Clinical features [1][2]

Symptoms typically manifest within the first month of life.

  • Epiphora: excessive watery or mucopurulent secretions
  • Possible debris on the eyelid and conjunctival irritation
  • Usually unilateral but may be bilateral

Diagnosis [1][2]

Congenital dacryostenosis is diagnosed clinically.

Treatment [1][2]

General principles

  • Congenital dacryostenosis usually resolves spontaneously within the first year of life.
  • Initial management consists of measures to promote spontaneous resolution.
  • Invasive management is reserved for selected patients.

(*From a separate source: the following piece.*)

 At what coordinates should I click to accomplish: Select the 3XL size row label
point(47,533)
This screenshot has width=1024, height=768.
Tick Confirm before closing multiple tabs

Refer patients with recurrent infections, amblyopia, or nonresolving dacryostenosis to ophthalmology.

Initial management

  • Lacrimal sac massage: Apply gentle downward pressure below the medial canthus of the eye 3–4 times a day.
  • Regular cleaning of the eyelids and warm compresses
  • Antibiotics are not indicated unless there is evidence of infection.

Invasive management

  • Indications
  • Procedures
    • Nasolacrimal duct irrigation and probing
    • Endoscopic and/or balloon dilatation of the nasolacrimal duct
    • Dacryocystorhinostomy: surgical connection between the lacrimal sac and nasal cavity

Acquired dacryostenosis [1][3]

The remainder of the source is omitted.